Square Peg’s alcohol-spiked milkshakes are best-in-class, but what to make of the synthetically flavored “blackberry” whiskey cocktails? One came to me by mistake (the server offered to “hit it with grapefruit juice,” but not to bring the drink I’d actually ordered), one came on purpose, and both tasted like something mixed by Sigma Nu’s hazing director when the roofies ran out.

The carnitas in Levin’s Frito-­bag tacos contain aji amarillo, one of my favorite and most rarely encountered chili peppers, but a bloodhound could scarcely track it through the obliterating flavor of the chips. It may be possible for a smart chef to elevate junk food, but here, the junk drags everything else down. And ultimately, these are somebody else’s flavors—the kind concocted in those synthetic factories lining the New Jersey Turnpike. Levin’s habit of enriching his cooking with products that have impoverished our food culture could perhaps be deemed post-modern irony. But irony is a lousy basis for cuisine.

So is gluttony, as embodied by his “foie gras double down,” which sandwiches the delicacy between fried chicken-cutlet patties. (I don’t regret its unavailability when I dined.)

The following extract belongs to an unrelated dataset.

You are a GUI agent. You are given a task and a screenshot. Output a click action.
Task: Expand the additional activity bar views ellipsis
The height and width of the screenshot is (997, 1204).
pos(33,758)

And so is carelessness. As in roasted cauliflower riddled with warm and cool spots, like something poorly reheated. And limp lettuce. And dry stuffing. And missing parmesan crisps on the grilled romaine. AND drinks delivered 10 minutes apart to a twosome, so that a thirsty man has to watch a sheepish man sip. Later, when we asked to split a shake, Miss Hit It With Grapefruit answered, “Sure. Do you just want two straws? Or do you want it no-homo?”

Well, I guess she had just witnessed me drink that sorority-sister punch. And at least her Tourettic comment was authentic. Too much of the food and drink here felt contrived.

Levin has talent. I’ve tasted its fruits, elsewhere and (too rarely) here. But what ultimately ruins Square Peg is that it puts that talent—and its customers—at the mercy of something altogether more suspect: Levin’s judgment.